WHAT THE TASK REQUIRES
Only the lines below between the ones containing "Mukai, Marcio Katsuyoshi (580, 1375)" and "Vasques, Mayra Torres (540, 1421)", inclusive, are to be reproduced, each exactly as it stands.

GIVEN RECORDS

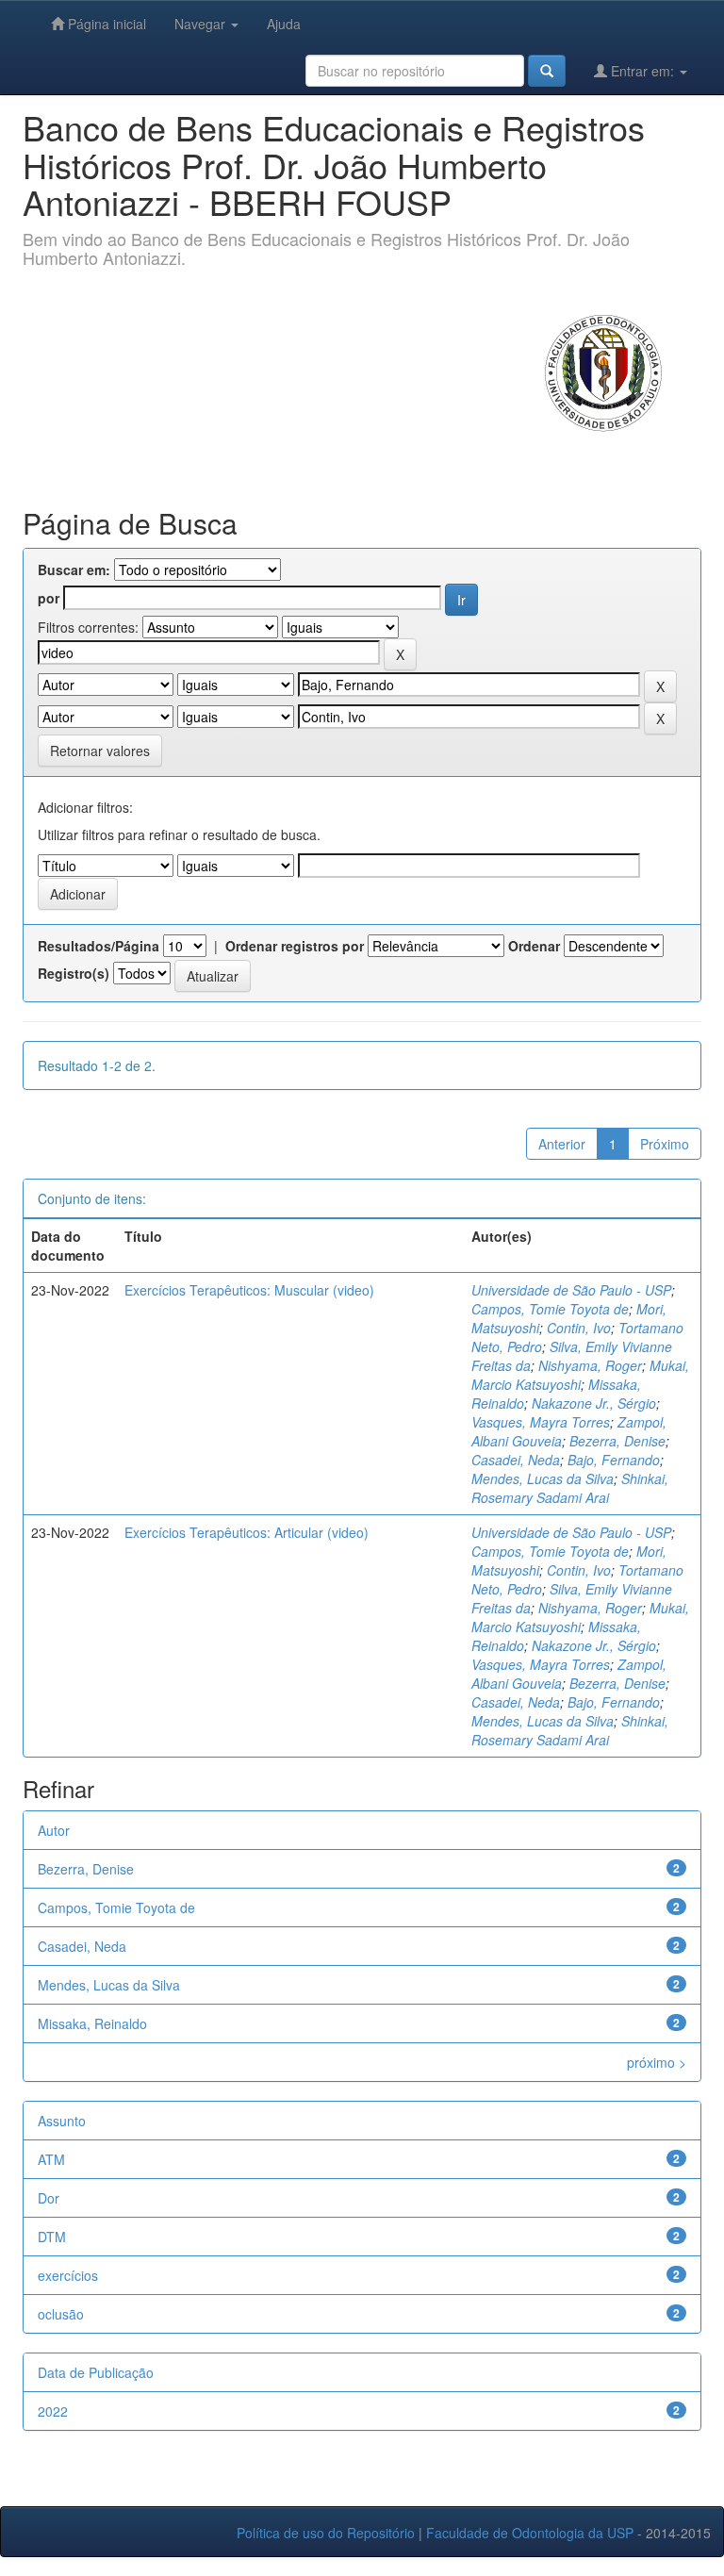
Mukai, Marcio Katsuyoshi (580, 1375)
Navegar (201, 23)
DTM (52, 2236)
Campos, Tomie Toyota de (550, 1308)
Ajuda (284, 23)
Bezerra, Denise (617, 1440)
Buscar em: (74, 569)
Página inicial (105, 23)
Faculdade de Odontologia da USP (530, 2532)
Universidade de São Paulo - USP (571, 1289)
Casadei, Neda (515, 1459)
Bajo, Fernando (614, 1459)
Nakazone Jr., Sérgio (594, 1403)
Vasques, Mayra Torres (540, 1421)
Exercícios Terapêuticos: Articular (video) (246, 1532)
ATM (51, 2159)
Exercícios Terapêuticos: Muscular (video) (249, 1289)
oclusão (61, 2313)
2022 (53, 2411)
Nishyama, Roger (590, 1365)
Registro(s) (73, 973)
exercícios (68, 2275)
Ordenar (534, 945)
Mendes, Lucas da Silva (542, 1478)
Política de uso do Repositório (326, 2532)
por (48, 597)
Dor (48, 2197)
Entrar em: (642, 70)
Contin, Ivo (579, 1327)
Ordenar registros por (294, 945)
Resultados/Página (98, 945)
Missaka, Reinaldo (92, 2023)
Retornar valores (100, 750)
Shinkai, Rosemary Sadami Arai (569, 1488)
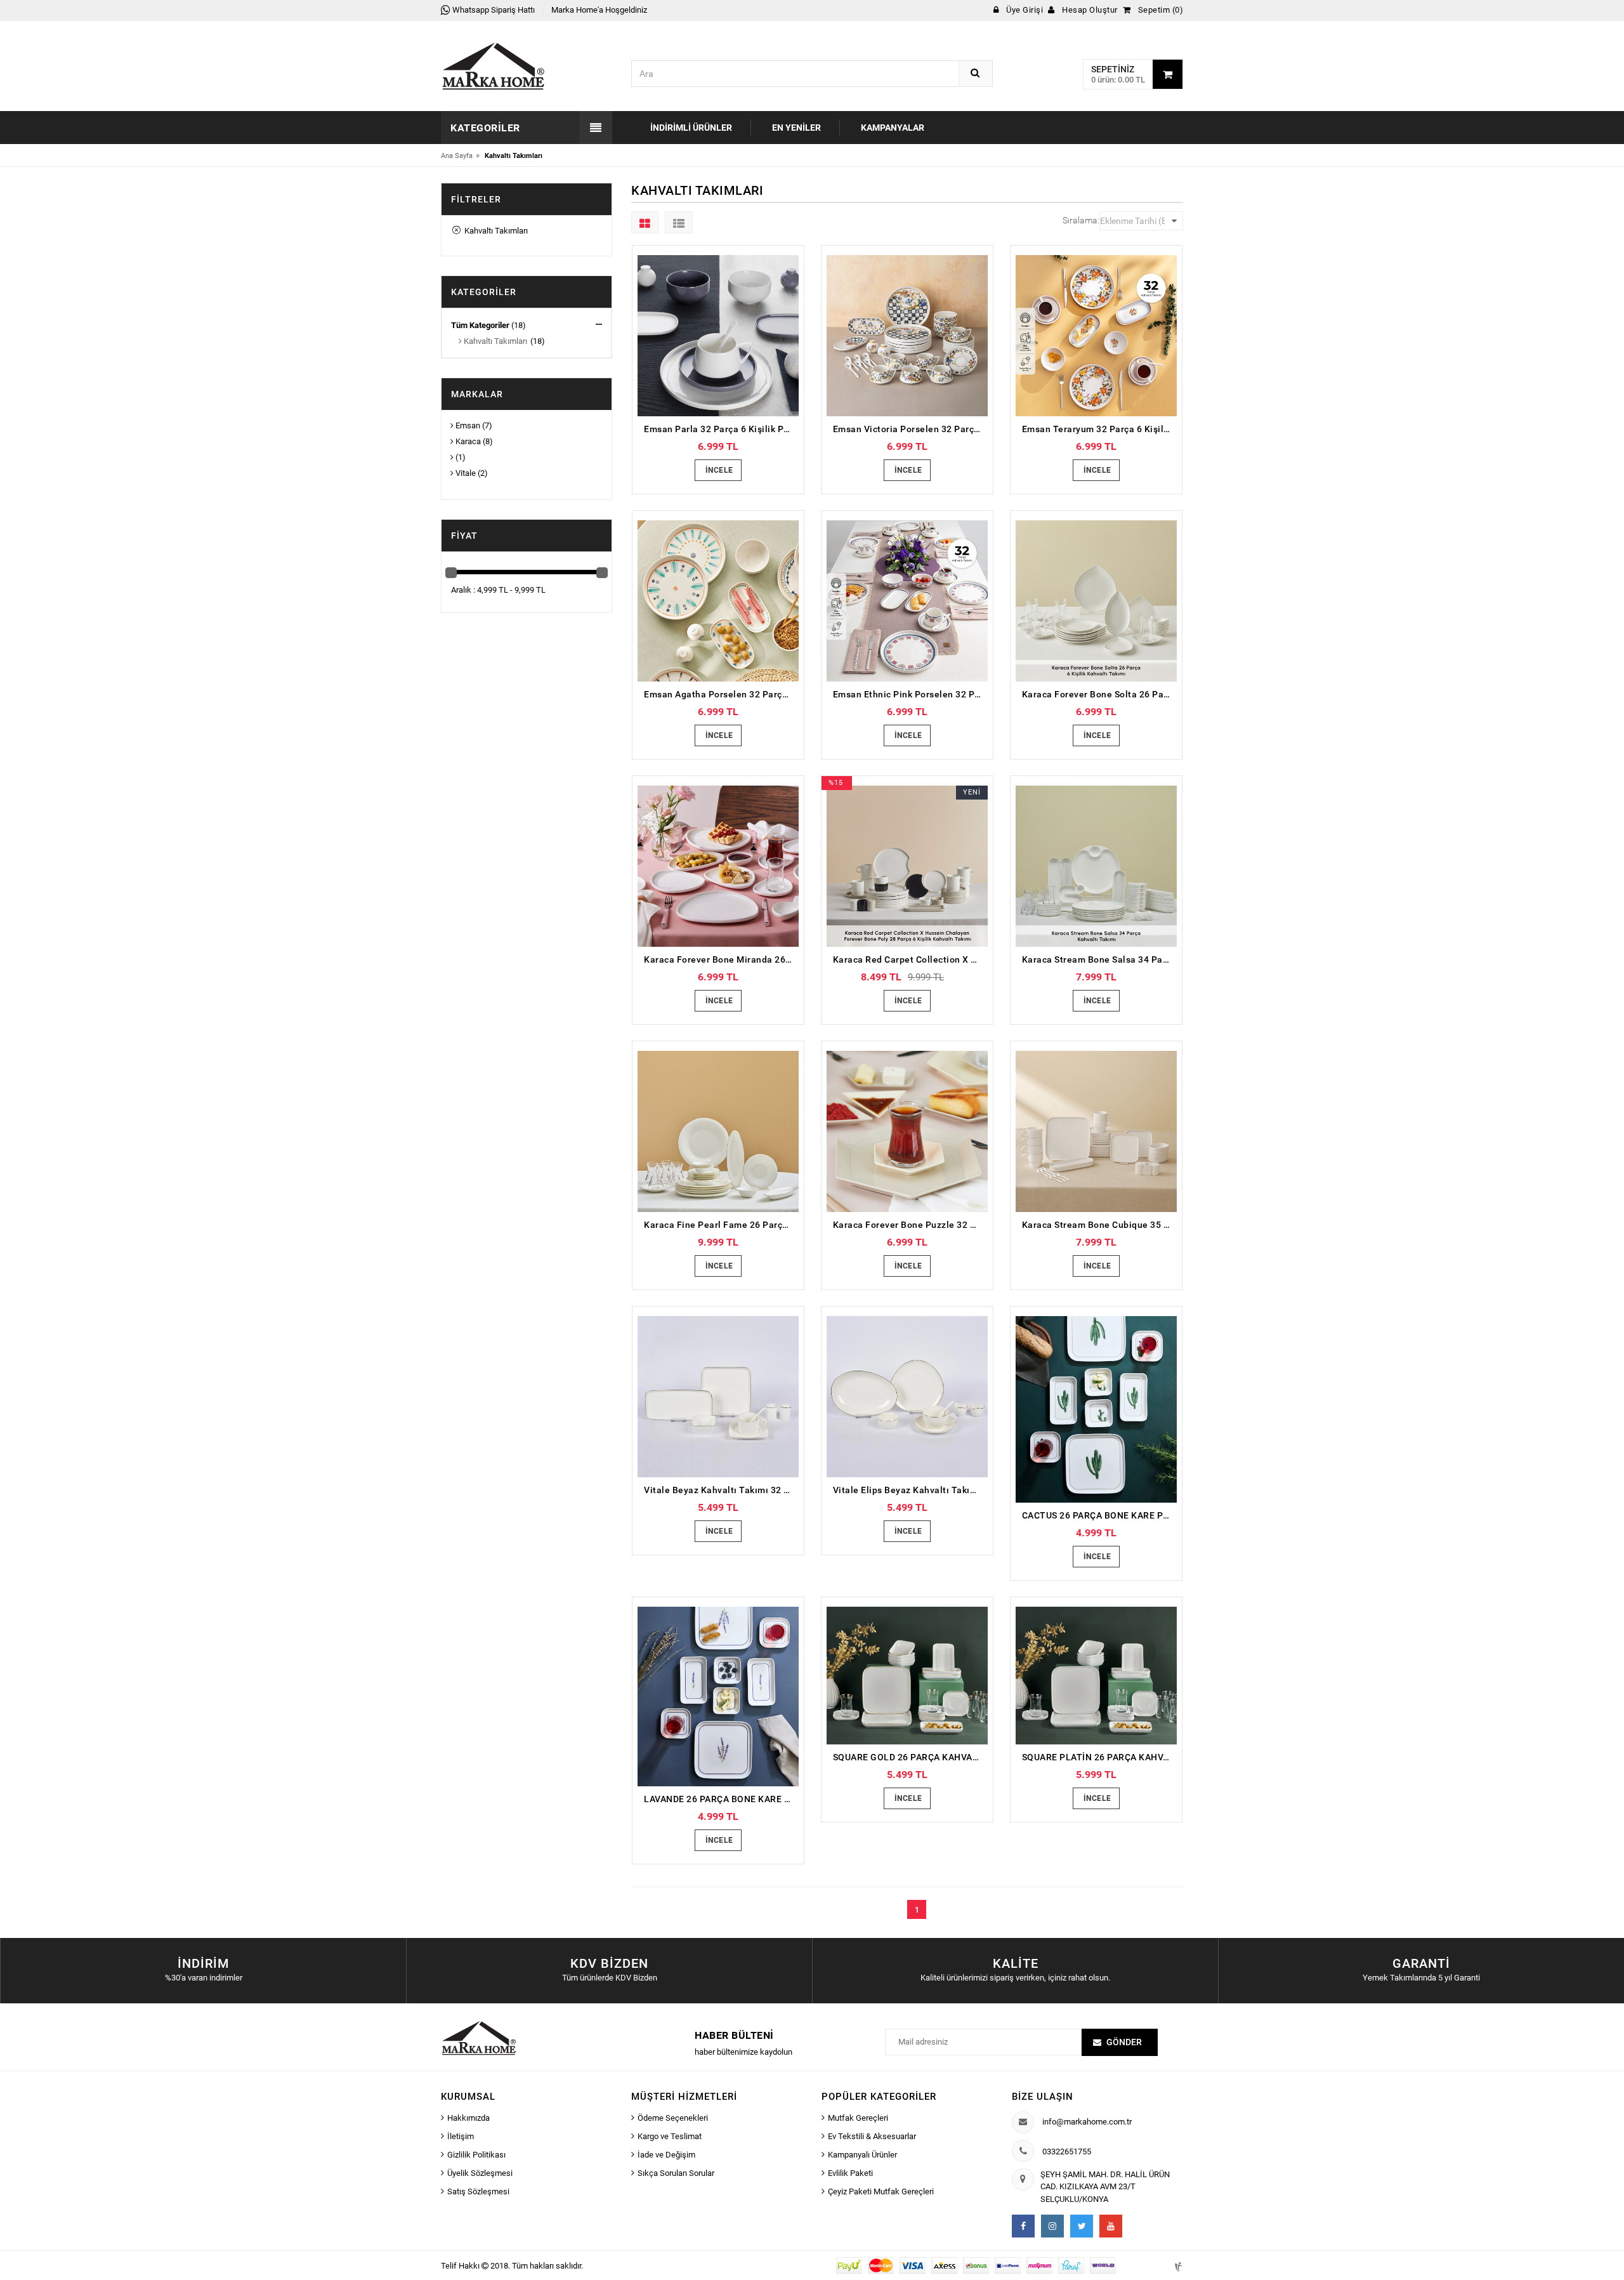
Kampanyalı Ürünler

==

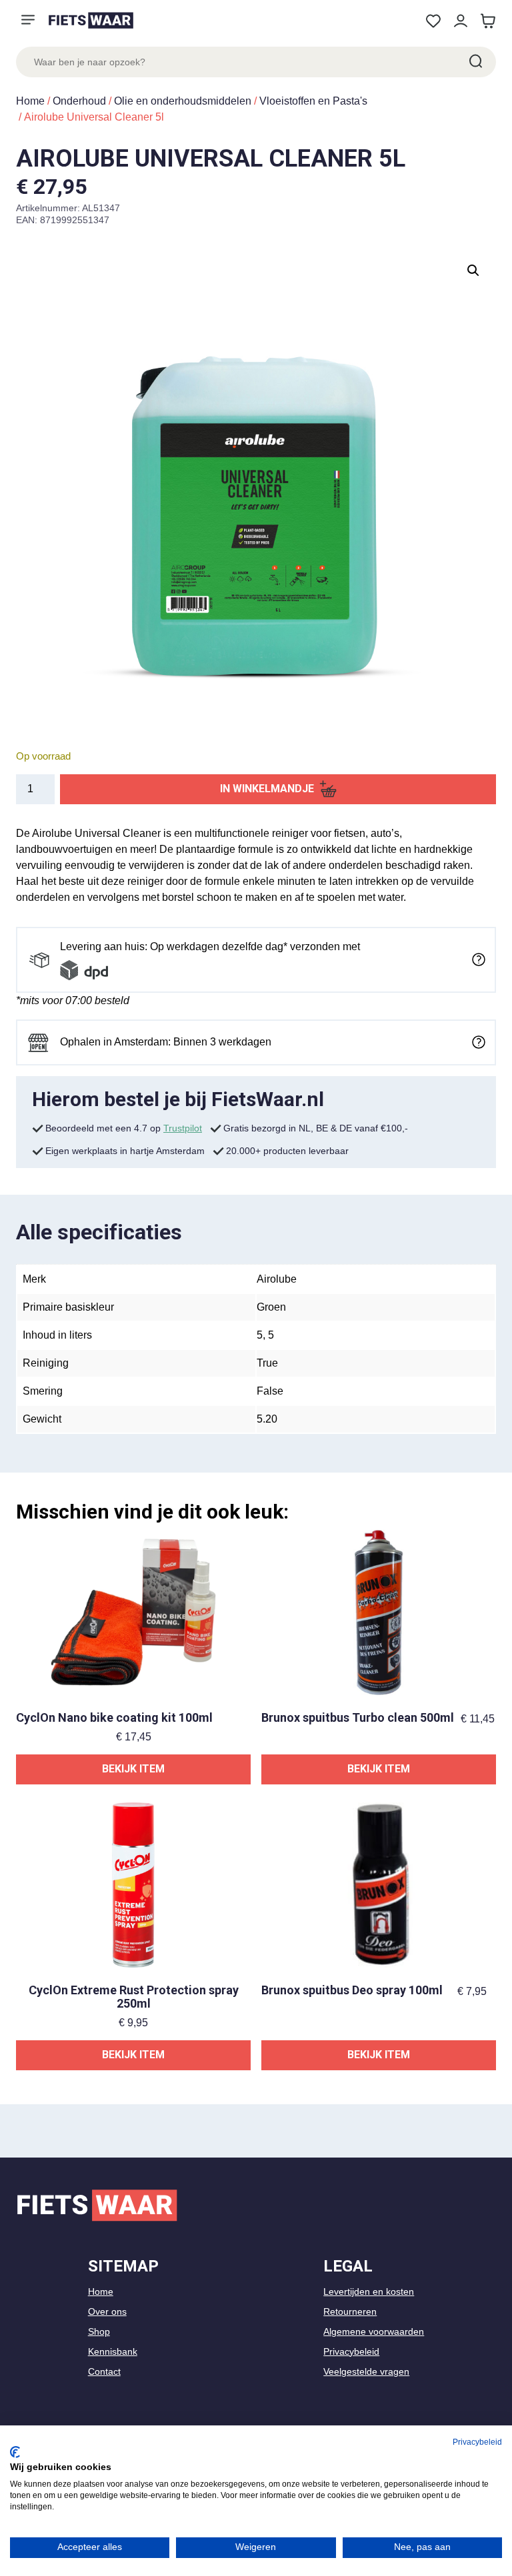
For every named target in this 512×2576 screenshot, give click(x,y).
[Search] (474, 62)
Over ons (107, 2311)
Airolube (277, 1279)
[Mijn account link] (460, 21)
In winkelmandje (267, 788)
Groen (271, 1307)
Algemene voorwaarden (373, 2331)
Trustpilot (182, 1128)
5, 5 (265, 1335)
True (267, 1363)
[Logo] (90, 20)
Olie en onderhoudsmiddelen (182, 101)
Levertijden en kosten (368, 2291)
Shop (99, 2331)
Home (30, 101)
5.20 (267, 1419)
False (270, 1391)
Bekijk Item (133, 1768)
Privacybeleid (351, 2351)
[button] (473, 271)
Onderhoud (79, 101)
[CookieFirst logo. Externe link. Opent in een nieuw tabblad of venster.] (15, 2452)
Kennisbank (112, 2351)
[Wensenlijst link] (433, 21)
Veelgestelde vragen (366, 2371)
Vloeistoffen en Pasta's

--

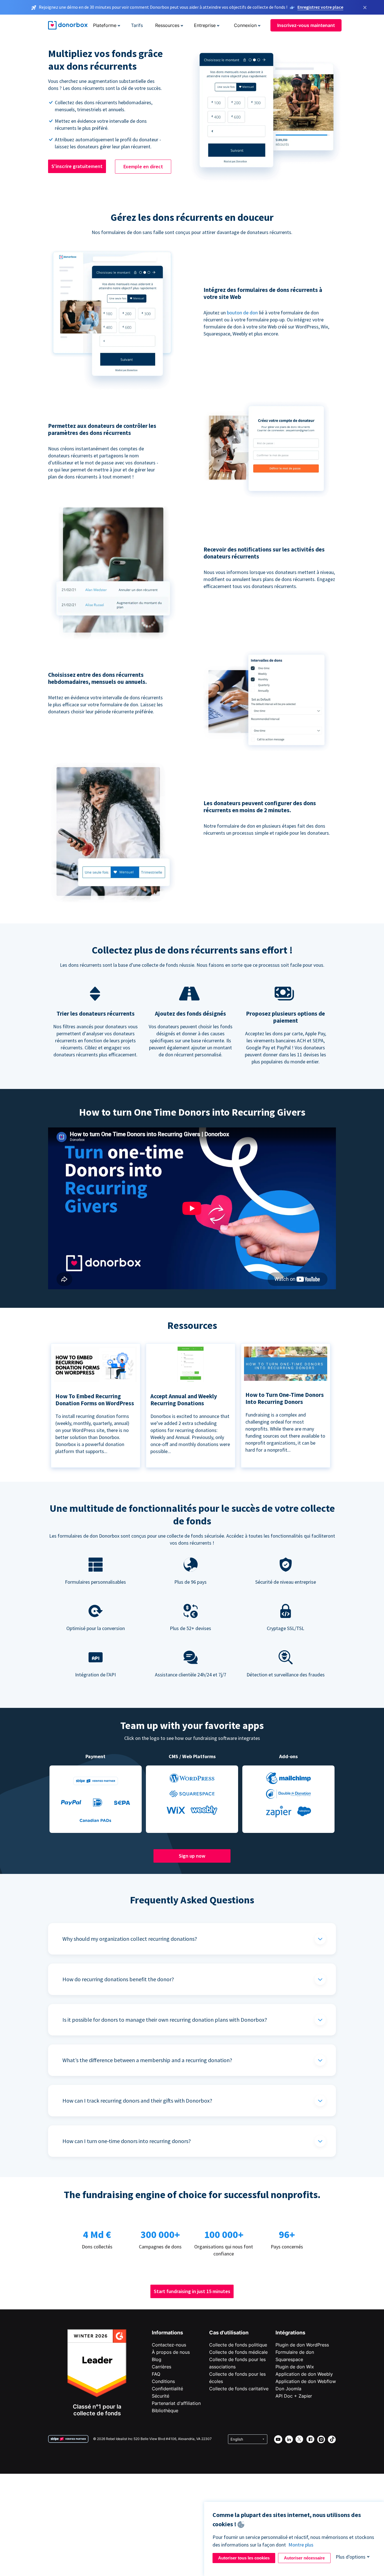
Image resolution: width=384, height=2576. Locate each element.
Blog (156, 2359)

RESULT
Mukai, Marcio Katsuyoshi (580, 1375)
Navegar (201, 23)
DTM (52, 2236)
Campos, Tomie Toyota de (550, 1308)
Ajuda (284, 23)
Bezerra, Denise (617, 1440)
Buscar em: (74, 569)
Página inicial (105, 23)
Faculdade de Odontologia da USP (530, 2532)
Universidade de São Paulo - USP (571, 1289)
Casadei, Neda (515, 1459)
Bajo, Fernando (614, 1459)
Nakazone Jr., Sérgio (594, 1403)
Vasques, Mayra Torres (540, 1421)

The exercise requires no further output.